As Korea grew richer, Hyundai built up its scale of production, holding down costs. It worked relentlessly to improve quality, and to innovate. And Korean governments kept the currency low, and gave the industry every help it needed - such as cheap electricity - to make exports viable.

In the mid-'80s, the Hyundai Excel hit global markets as a world-class car, selling below world prices. It was a huge success. The Korean car industry went from strength to strength. And when Korea was forced to open up to car imports, the government reinforced the buy-Korean mentality by making it known that if you were seen driving a foreign car, you risked a tax audit.

Korea has changed a lot since, but it remains dedicated to being a global force in car-making. Imports usually take less than 10 per cent of the Korean market; in Australia, they now have 91 per cent. In March, after imports inched up to 12 per cent of the market, Korean competition regulators raided the offices of BMW, Mercedes-Benz, Volkswagen and Toyota - the four biggest importers - alleging price collusion.

In Korea, manufacturing is seen as a national mission. In Australia, it is seen as a costly diversion from the nation's real strength in ripping out minerals.

The Australian government and Reserve Bank have allowed the Aussie dollar to soar, making local producers globally uncompetitive. Korea, by contrast, has amassed huge foreign exchange reserves to keep its currency low and its exports competitive.

The International Monetary Fund estimates that Australia is now the third most expensive country in the advanced world in which to produce goods and services, behind Norway and Switzerland.
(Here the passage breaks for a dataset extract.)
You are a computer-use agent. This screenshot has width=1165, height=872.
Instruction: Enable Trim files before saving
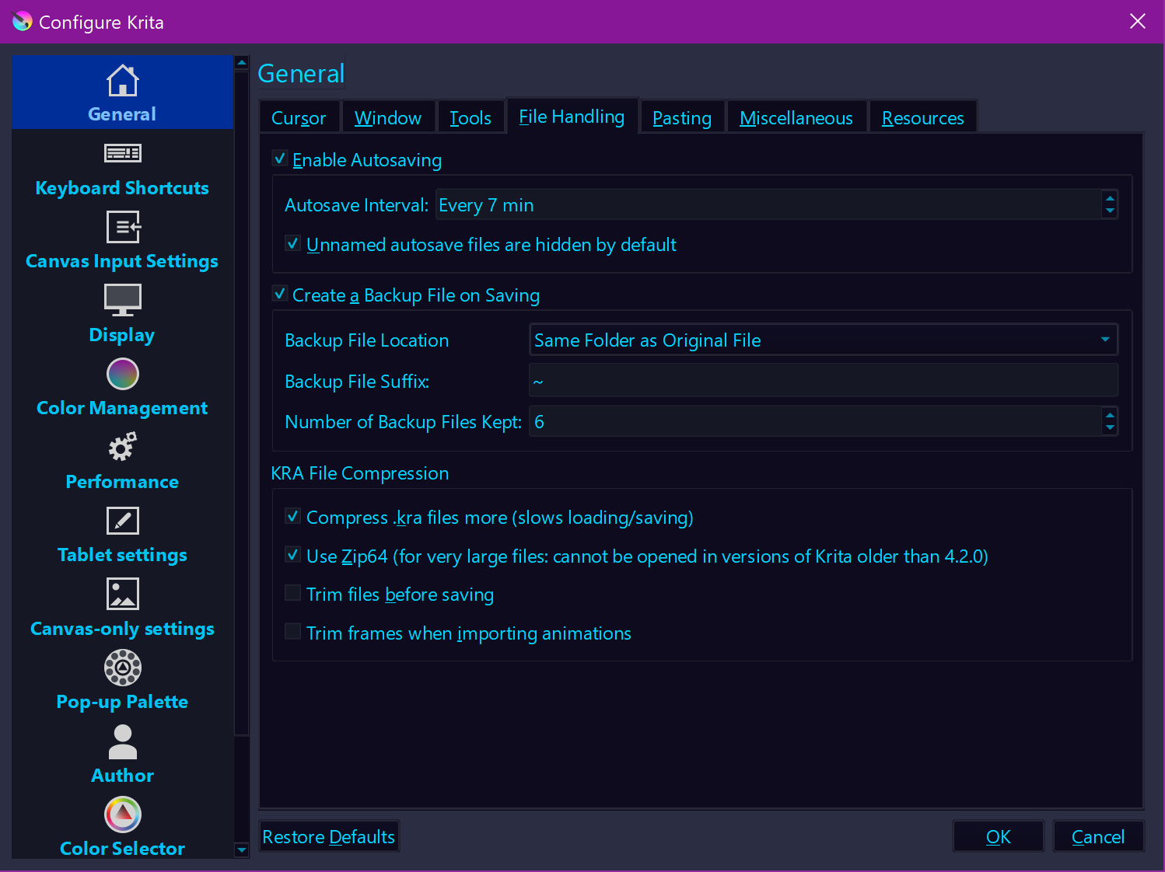(x=293, y=594)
Korea is rated the fourth cheapest, behind Taiwan, the Czech Republic and Hong Kong.

Goods and services are now twice as expensive to produce in Australia as in Korea. A decade ago, when the dollar was low, they were almost identical.

The high dollar is one reason why the Australian car industry now stands on the brink of collapse. Since 2011, it has oscillated around $US1.05, 50 per cent above its pre-mining boom average of US70¢.

That has made our exports far more expensive, costing them sales in the Middle East and elsewhere. And with the liberalisation that has slashed tariffs from 57.5per cent in the 1980s to 5 per cent now, it has made imports here far cheaper.

The Australian Bureau of Statistics estimates that new car prices peaked in December 1995, and have fallen since by 25 per cent.

Relative to other prices, cars today cost less than half as much as in 1995. Even since 2003, car prices have fallen by a third relative to other prices. How could Ford, Holden and Toyota reduce their prices by 25 per cent since 1995 to match the fall in import prices when average costs in Australia have risen by 55 per cent in that time? And average weekly earnings have risen 107 per cent?

It was impossible, and those who blame the car makers don't understand the business. The cost equations have shifted dramatically. A range of factors has changed consumer preferences. And their market share has slumped, and as their production has fallen, their unit costs have soared.

Even among passenger cars, the local producers' share has slumped from 61per cent in 1994 to 41 per cent in 2003, and to 14 per cent now.

Australians have moved away from the big family cars produced here to either smaller cheap vehicles such as the Mazda 3, now our top-selling car, or to four-wheel drives. And the market has become fragmented, with more than 350 models competing for 1.1 million sales.

Toyota and Holden had a buffer because their head offices allocated Australia valuable markets in the Middle East. When Australian production peaked in 2004 at 407,537 units, Toyota was exporting two-thirds of its output, and Holden a third. By contrast, Ford Australia was allowed to have only minor export sales.

But as the dollar has soared, those export markets too have shrunk by half. Australia is no longer a competitive place to produce cars. To save what is left of the industry will require both the dollar and consumer preferences to shift back to where they were. It's a big ask.